BEGIN SOURCE EXTRACT

Navigation

Reps in the News: Gallagher Calls for Regulation of Bump Stocks

Congressman Mike Gallagher

Last week Representatives Gallagher, Kinzinger and McSally, all Republican veterans serving in Congress, called for a restriction on the gun modifier that was used during the mass murder in Las Vegas. “Bump stocks,” the accessory used by the attacker, were legalized by the Obama Administration in 2010. In the wake of the shooting, the three representatives co-authored a letter requesting that the Bureau of Alcohol, Tobacco, and Firearms (ATF) revisit and regulate these devices, as they do with automatic weapons. Rep. Gallagher released the following statement on the issue:  “In the military we spend months and sometimes years training to use automatic weapons. They were never intended for widespread civilian use; they are heavily regulated and incredibly difficult to obtain – and that is how it should be. Though we still need a full account of what happened in Las Vegas, the chilling audio reveals a rate of fire more in line with my time in Iraq than a Wisconsin shooting range. It sounded like an automatic weapon but it wasn’t, we were hearing standard civilian rifles that had been modified to act like automatic weapons. I believe an item like a bump-stock that can turn a rifle into an automatic should be subject to the same restrictions as an automatic weapon.”

Source:  Gallagher press release

 

Senator Tammy Baldwin

Sen. Baldwin released the following statement on the Fiscal Year 2018 Budget Resolution voted on in the Senate on Oct. 19:  “I believe Wisconsin families need a tax break and that’s what I’m working for. But this budget resolution paves the way for a partisan tax proposal that favors big corporations and gives a majority of the tax breaks to the wealthiest one percent. I just don’t think it’s right to make Wisconsin’s hardworking middle class families pay for it by blowing a hole in the deficit and cutting Medicare and Medicaid.”

Baldwin offered an amendment to prohibit the Republican tax plan to cut taxes for the top one percent and big corporations from increasing the deficit. She also cosponsored additional amendments to the budget resolution:  Senator Heitkamp’s amendment to prohibit taxes from being raised on Americans making less than $250,000 a year, Senator Donnelly’s amendment to prevent companies that have outsourced jobs from benefiting from tax breaks and Senator Nelson’s amendment to reverse the $473 billion in cuts to Medicare in the Republican budget.

END SOURCE EXTRACT
BEGIN SOURCE DATA

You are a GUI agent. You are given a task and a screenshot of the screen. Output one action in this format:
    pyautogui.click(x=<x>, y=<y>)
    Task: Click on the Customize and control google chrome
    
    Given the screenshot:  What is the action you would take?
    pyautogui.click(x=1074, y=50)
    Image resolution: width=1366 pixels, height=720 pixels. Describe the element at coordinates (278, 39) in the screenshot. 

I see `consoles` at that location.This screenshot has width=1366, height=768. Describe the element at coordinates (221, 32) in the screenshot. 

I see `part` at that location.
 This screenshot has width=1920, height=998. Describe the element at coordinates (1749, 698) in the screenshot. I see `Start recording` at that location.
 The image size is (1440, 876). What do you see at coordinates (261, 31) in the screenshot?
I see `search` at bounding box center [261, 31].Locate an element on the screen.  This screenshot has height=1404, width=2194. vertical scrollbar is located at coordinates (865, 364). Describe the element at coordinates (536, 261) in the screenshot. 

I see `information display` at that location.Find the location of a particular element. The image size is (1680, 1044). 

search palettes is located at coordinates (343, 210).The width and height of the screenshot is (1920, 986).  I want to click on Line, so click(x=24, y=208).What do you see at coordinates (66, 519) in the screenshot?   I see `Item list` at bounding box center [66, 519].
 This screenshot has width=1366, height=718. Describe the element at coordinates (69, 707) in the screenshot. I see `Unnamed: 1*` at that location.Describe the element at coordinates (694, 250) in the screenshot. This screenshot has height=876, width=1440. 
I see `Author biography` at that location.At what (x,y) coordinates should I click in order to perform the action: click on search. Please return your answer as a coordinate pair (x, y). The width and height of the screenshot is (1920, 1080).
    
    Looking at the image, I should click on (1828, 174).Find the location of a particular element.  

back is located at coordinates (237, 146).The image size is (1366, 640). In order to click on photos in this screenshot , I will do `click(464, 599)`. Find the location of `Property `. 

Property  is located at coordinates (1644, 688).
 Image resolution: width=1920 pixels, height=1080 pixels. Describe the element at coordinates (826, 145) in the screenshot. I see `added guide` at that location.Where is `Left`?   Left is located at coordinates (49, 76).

END SOURCE DATA

■ REQUIRED WORK:
a) From the news text about Gallagher and Baldwin, reproduce the passage from "Baldwin offered an" to "the Republican budget.".
b) In the news text about Gallagher and Baldwin, which administration legalized bump stocks, and in what year?
c) Pick up the news text about Gallagher and Baldwin after its last sentence and keep writing it.

■ ANSWER LIST:
a)
Baldwin offered an amendment to prohibit the Republican tax plan to cut taxes for the top one percent and big corporations from increasing the deficit. She also cosponsored additional amendments to the budget resolution:  Senator Heitkamp’s amendment to prohibit taxes from being raised on Americans making less than $250,000 a year, Senator Donnelly’s amendment to prevent companies that have outsourced jobs from benefiting from tax breaks and Senator Nelson’s amendment to reverse the $473 billion in cuts to Medicare in the Republican budget.

b) The Obama Administration legalized bump stocks in 2010.

c)
Source:  Baldwin press release

 

Senator Ron Johnson

During an appearance on MSNBC’s Meet The Press Daily, Sen. Johnson explained why he is seeking reforms to increase access to affordable health care in exchange for funding insurance cost-sharing reductions (CSRs). “The bottom line is the insurance companies will get paid either way,” Johnson said. “The fix is already in. They either get the cost-sharing reductions, or they will get increased premiums and the American taxpayer will be out…another $194 billion. So I think it’s a legitimate point of view on the part of Republicans to really resist trying to fund these unsustainable markets. That’s a legitimate point of view, but the reality is, if we don’t fund these cost-sharing reductions, premiums would increase and people that are working hard, those individuals that don’t get subsidies (will face unaffordable premium increases).”

Source:  Johnson press release

 

President Donald Trump

President Trump engaged in another feud Tuesday with Sen. Bob Corker, a Republican who has turned into one of the president’s chief critics. The latest exchange came hours before the president was set to attend a GOP policy lunch on tax reform.

“Bob Corker, who helped President O give us the bad Iran Deal & couldn’t get elected dog catcher in Tennessee, is now fighting Tax Cuts,” Trump tweeted, apparently in response to an interview Corker participated in earlier Tuesday on Good Morning America.

“Corker dropped out of the race in Tennessee when I refused to endorse him, and now is only negative on anything Trump. Look at his record!” he added.

The Tennessee Republican hit back on Twitter, writing:  “Same untruths from an utterly untruthful president. #AlertTheDaycareStaff.”

The president wrote on Twitter later Tuesday morning, “Isn’t it sad that lightweight Senator Bob Corker, who couldn’t get re-elected in the Great State of Tennessee, will now fight Tax Cuts plus!”

It was not the first time Trump had claimed that Corker, who is retiring from the Senate in 2018, chose not to run again only because the president wouldn’t endorse him. Corker’s office has explicitly denied Trump’s statements.

Corker, chair of the Senate Committee on Foreign Relations, said Tuesday that on foreign policy Trump should “leave it to the professionals for a while.”

He also advocated a hands-off approach from the president on tax reform.

“What I hope is going to happen is the president will leave this effort, if you will, to the tax-writing committees, let them do their work, and not begin taking things off the table that ought to be debated in these committees at the proper time,” Corker said.